Copy out the following material verbatim, line for line.
**** Records for the exercise ****
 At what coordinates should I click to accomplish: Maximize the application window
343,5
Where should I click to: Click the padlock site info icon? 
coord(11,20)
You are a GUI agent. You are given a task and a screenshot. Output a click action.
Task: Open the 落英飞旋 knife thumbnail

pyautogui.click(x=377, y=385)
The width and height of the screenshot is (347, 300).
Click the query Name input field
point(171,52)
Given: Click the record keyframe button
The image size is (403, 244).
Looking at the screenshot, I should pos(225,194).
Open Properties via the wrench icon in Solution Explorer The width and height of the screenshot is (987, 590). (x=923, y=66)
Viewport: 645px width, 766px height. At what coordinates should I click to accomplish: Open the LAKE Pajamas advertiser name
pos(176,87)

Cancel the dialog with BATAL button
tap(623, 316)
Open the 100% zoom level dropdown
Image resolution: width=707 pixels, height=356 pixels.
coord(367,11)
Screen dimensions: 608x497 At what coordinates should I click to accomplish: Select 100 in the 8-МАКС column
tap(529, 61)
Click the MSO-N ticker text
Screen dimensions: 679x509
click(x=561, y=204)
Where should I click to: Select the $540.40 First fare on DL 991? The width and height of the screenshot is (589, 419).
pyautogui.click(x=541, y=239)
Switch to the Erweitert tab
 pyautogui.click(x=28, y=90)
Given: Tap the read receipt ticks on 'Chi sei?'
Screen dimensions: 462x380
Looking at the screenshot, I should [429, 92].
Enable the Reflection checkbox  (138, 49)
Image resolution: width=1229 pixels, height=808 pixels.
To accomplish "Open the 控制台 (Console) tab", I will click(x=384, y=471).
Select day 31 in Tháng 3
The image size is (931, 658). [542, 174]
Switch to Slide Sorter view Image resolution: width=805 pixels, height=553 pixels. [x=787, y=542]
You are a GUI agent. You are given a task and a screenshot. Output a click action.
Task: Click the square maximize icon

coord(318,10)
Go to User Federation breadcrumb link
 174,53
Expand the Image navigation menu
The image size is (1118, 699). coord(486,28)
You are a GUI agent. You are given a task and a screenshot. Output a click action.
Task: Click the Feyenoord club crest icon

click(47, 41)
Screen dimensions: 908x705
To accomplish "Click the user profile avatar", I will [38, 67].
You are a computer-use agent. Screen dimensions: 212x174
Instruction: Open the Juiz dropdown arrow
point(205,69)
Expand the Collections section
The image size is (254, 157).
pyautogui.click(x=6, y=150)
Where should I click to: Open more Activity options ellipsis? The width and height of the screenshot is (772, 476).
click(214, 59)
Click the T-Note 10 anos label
****
**Exercise solution:**
 At what coordinates should I click to accomplish: Maximize the application window
343,5
Where should I click to: Click the padlock site info icon? 
coord(11,20)
You are a GUI agent. You are given a task and a screenshot. Output a click action.
Task: Open the 落英飞旋 knife thumbnail

pyautogui.click(x=377, y=385)
The width and height of the screenshot is (347, 300).
Click the query Name input field
point(171,52)
Given: Click the record keyframe button
The image size is (403, 244).
Looking at the screenshot, I should pos(225,194).
Open Properties via the wrench icon in Solution Explorer The width and height of the screenshot is (987, 590). (x=923, y=66)
Viewport: 645px width, 766px height. At what coordinates should I click to accomplish: Open the LAKE Pajamas advertiser name
pos(176,87)

Cancel the dialog with BATAL button
tap(623, 316)
Open the 100% zoom level dropdown
Image resolution: width=707 pixels, height=356 pixels.
coord(367,11)
Screen dimensions: 608x497 At what coordinates should I click to accomplish: Select 100 in the 8-МАКС column
tap(529, 61)
Click the MSO-N ticker text
Screen dimensions: 679x509
click(x=561, y=204)
Where should I click to: Select the $540.40 First fare on DL 991? The width and height of the screenshot is (589, 419).
pyautogui.click(x=541, y=239)
Switch to the Erweitert tab
 pyautogui.click(x=28, y=90)
Given: Tap the read receipt ticks on 'Chi sei?'
Screen dimensions: 462x380
Looking at the screenshot, I should [429, 92].
Enable the Reflection checkbox  (138, 49)
Image resolution: width=1229 pixels, height=808 pixels.
To accomplish "Open the 控制台 (Console) tab", I will click(x=384, y=471).
Select day 31 in Tháng 3
The image size is (931, 658). [542, 174]
Switch to Slide Sorter view Image resolution: width=805 pixels, height=553 pixels. [x=787, y=542]
You are a GUI agent. You are given a task and a screenshot. Output a click action.
Task: Click the square maximize icon

coord(318,10)
Go to User Federation breadcrumb link
 174,53
Expand the Image navigation menu
The image size is (1118, 699). coord(486,28)
You are a GUI agent. You are given a task and a screenshot. Output a click action.
Task: Click the Feyenoord club crest icon

click(47, 41)
Screen dimensions: 908x705
To accomplish "Click the user profile avatar", I will [38, 67].
You are a computer-use agent. Screen dimensions: 212x174
Instruction: Open the Juiz dropdown arrow
point(205,69)
Expand the Collections section
The image size is (254, 157).
pyautogui.click(x=6, y=150)
Where should I click to: Open more Activity options ellipsis? The width and height of the screenshot is (772, 476).
click(214, 59)
Click the T-Note 10 anos label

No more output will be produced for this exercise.